Viewing at Nebraska State Parks
Several parks and recreation areas surrounding the flyway offer additional possibilities to glimpse sandhill cranes. The following recommendations were selected for their close proximity to the Platte River, but there’s no guarantee you’ll be able to see cranes within the parks themselves. Before you start your engines, remember: the purchase of a park permit is required for entry into all Nebraska State Park and Recreation Areas.
Fort Kearny State Recreation Area provides excellent over-river crane viewing from an old railroad bridge which spans the Platte River. Permits are available at the entrance or nearby from the Fort Kearny Historical Park visitor center which also shows an 18-minute video about the area wildlife. Staff can also answer questions and direct you to the best viewing locations.
Mormon Island State Recreation Area is just off Interstate 80 near Grand Island, making it a convenient place for outdoor fun. It has handicap-accessible fishing piers, modern camping, great fishing, great swim beaches and abundant picnicking opportunities. Mormon Island West has 42 surface acres of water, and the middle island has 19 surface acres of water.
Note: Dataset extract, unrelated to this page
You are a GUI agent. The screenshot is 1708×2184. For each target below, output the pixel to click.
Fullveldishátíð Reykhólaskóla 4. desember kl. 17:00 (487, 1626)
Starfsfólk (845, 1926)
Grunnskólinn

Windmill State Recreation Area is one of the jewels of the Nebraska Game and Parks Commission in the state’s unique chain of lakes along Interstate 80. Situated at the Gibbon Interchange between Kearney and Grand Island, the area draws its name from the old-time windmills situated in the park. The oldest windmill is an 1880 Standard that was used to pump water for steam locomotives in Fleming, Colorado. All have been restored to working order.